No-code is a tool for:
- validating demand
- proving distribution
- learning what features actually matter
One caution: complex no-code logic can become hard to maintain or transfer. If your system turns into thousands of conditional rules, your “simple MVP” becomes an internal maze.
A practical solopreneur rule:
- Use no-code when speed beats elegance
- Avoid no-code when your product depends on deep technical differentiation (performance, security-heavy workflows, or complex integrations)
Horizontal vs. vertical SaaS: don’t mix up market shape with sales motion
A lot of founders treat “vertical” as meaning “enterprise sales” and “horizontal” as meaning “self-serve.” That’s a mistake.
Vertical vs. horizontal describes who it’s for.
- Vertical SaaS: built for one industry (dentists, property managers, conference organizers)
- Horizontal SaaS: built for a function across industries (e-signature, analytics, help desk)

....................

:: TASKS FOR THIS EXERCISE ::
1. Please rewrite the paragraph beginning "One caution: complex no-code logic" from the passage on no-code and SaaS as a short list, keeping its main facts.
2. Continue the passage on no-code and SaaS from its last sentence, keeping its tone and format.

:: PROVIDED MATERIAL ::
....................

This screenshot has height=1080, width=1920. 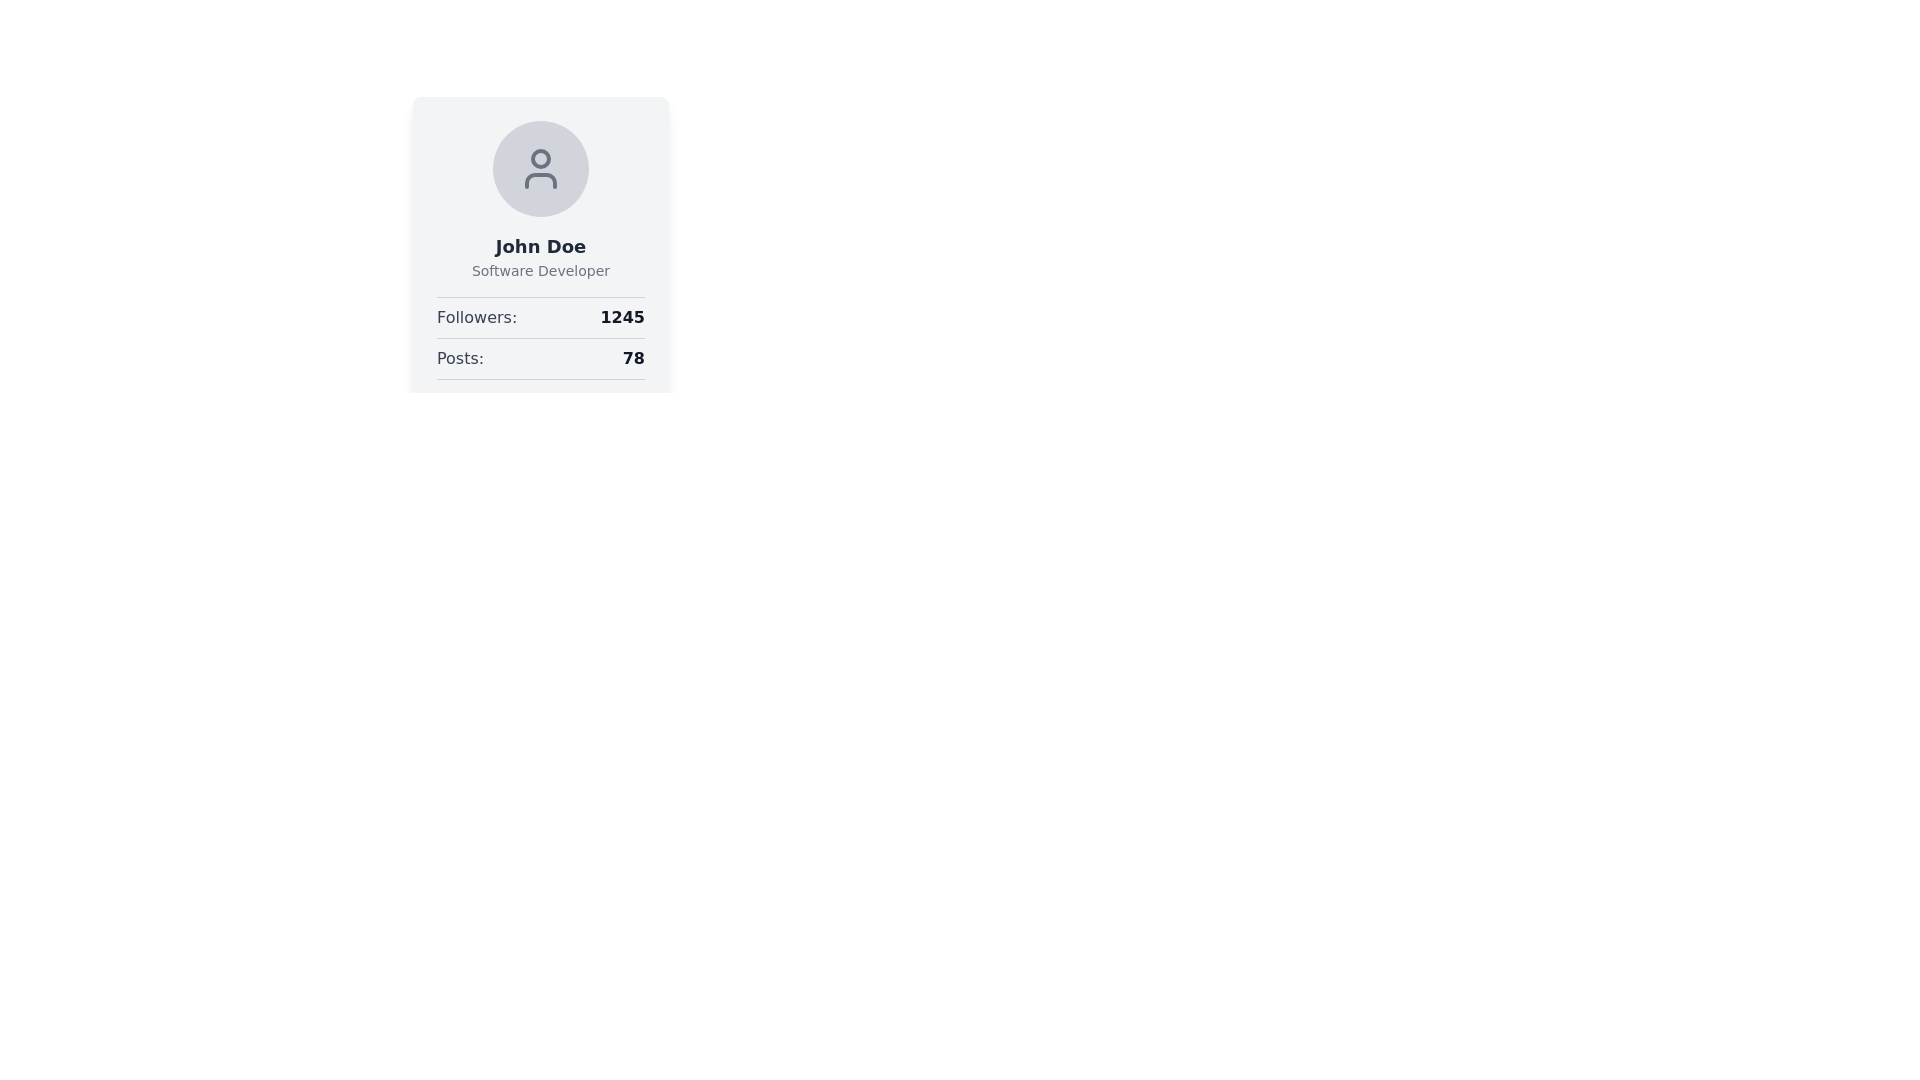 I want to click on the text label displaying 'John Doe' in bold dark gray font, positioned below the avatar and above 'Software Developer', so click(x=541, y=245).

....................

:: ANSWERS TO EACH TASK ::
1.
- Complex no-code logic can become hard to maintain or transfer.
- A system built on thousands of conditional rules turns a "simple MVP" into an internal maze.

2.
Sales motion is separate:
- self-serve vs. sales-led
- low ACV vs. high ACV
- low-touch onboarding vs. high-touch implementation
Rob’s stance is one I agree with: if you want to build to $1M–$5M ARR without VC, higher price points make the math easier. Lower churn, fewer customers needed, and more room to fund marketing from revenue.
The hidden trade-off: “simple self-serve” usually needs massive volume
The indie dream is a $20/mo tool that runs itself.
It exists. It’s just rarer than people admit, and it often plateaus.
Why? Because low price points require:
- high traffic volume
- strong onboarding
- tight activation
- churn management
- more support than you expected
If you’re a solo founder, that combination can become the job.
A healthier framing:
- If you go low price, you need a wide funnel (SEO, content, partnerships)
- If you go high price, you need a narrow funnel (target accounts, outreach, demos)
Pick the one that matches your skills and your patience.
Prosumer SaaS: great funnel, brutal churn
Prosumer SaaS sits between B2C and classic B2B. Think creators, freelancers, hobbyists-with-budget, and “small teams that act like individuals.”
Rob’s practical warning: prosumer buyers are often price sensitive and churn-prone, meaning you must plan for a wider funnel.
The pattern that works: a low-end plan + an upmarket path
Many successful bootstrapped SaaS products work because they combine:
- an accessible entry plan ($8–$29/mo)
- higher tiers where revenue concentrates ($300–$2,000+/mo)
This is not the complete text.